Pluto photographed from the New Horizons spacecraft. © NASA/APL/SwRI

Glenn Seaborg, Joseph W. Kennedy, Edwin McMillan and Arthur Wahl discovered element 94 in Berkeley in 1941. McMillan and Philip Abelson had discovered element 93 the previous year. When Martin Heinrich Klaproth isolated element 92 in pitchblende in 1789, he called it uranium after the recently discovered planet Uranus. The scientists at Berkeley named elements 93 and 94 after the planets Neptune and Pluto. The discovery of plutonium was kept secret until after the war. At Los Alamos it was called ‘49’. This did not help much since Klaus Fuchs gave all the details about the bomb to the Russians. The Germans also realised the value of element 94 for making bombs but they never could make a reactor to produce the stuff.

Seaborg’s team bombarded uranium-238 with heavy hydrogen nuclei, or deuterons (a proton and a neutron; ordinary hydrogen has only a proton in the nucleus). This produces neptunium-238, which decays into the non-fissile isotope plutonium-238. Like other plutonium isotopes Pu-238 decays into an alpha particle (two protons and two neutrons, identical to a helium nucleus) and an isotope of uranium. The half life of this decay is a relatively short 87.7 years. (The fissile isotope Pu-239 has a half-life of more than 24,000 years.) It generates a good deal of heat: about half a watt per gram. The alpha particle is not a penetrating form of radiation, unlike beta particles (electrons or positrons) or gamma rays. It can be stopped by a sheet of paper. On a visit to the test site in Nevada in 1957, I was given the pit of a plutonium bomb to hold. It was warm to the touch because of the alpha decay but I was assured that I would not suffer any permanent damage. I was also told not to drop it. The pit was the size and weight of a bowling ball. This should have tipped me off that it was hollow since I never could have lifted a solid sphere of plutonium that size. The pits were being used to test 'boosted' weapons that use both fission and fusion.

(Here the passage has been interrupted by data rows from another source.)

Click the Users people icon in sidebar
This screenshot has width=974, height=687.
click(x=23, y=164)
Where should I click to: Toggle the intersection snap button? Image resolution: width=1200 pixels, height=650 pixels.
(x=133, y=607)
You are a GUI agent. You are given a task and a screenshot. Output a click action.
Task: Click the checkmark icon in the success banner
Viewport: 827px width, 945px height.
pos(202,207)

Pu-238 can be used to generate electricity safely. One of the first applications designed at Los Alamos was for use in pacemakers. The latest application is in the batteries powering the New Horizons space probe which is now passing by Pluto. The batteries were designed at the Idaho National Laboratory and are said to have cost a hundred million dollars. They contain about 10.9 kilograms of Pu-238 oxide pellets. This is a large fraction of what was available. Pu-238 is a rare commodity. The United States stopped making it in 1988 and was buying it from the Russians until they ran out. There is now a project to make more Pu-238 in the US, at a cost of tens of millions of dollars, by the neutron irradiation of element 95, americium, which is produced in small amounts in nuclear reactors. Nasa does not have much left. A good deal of what they had is now heading for outer space. There is something fitting about this. Plutonium, which does not exist naturally, is created from uranium, which came to us in the first place from the collapsing of stars.


Comments


  • 28 July 2015 at 12:10pm
    Timothy Rogers says:
    Questions here rather than a comment. Once the Pluto fly-by has been completed, how long will this particular kind of power pack be capable of running the data collection and transmission system? And in which direction (e.g., towards which nearest star or star system) will the the probe be moving? Will we (or our descendants) still be receiving data from the probe 10, 25, or 50 years in the future?

    • 29 July 2015 at 1:09pm
      Rikkeh says: @ Timothy Rogers
      There is the suggestion that New Horizons will be retasked to a flyby of a Kuiper Belt object at some point in 2019.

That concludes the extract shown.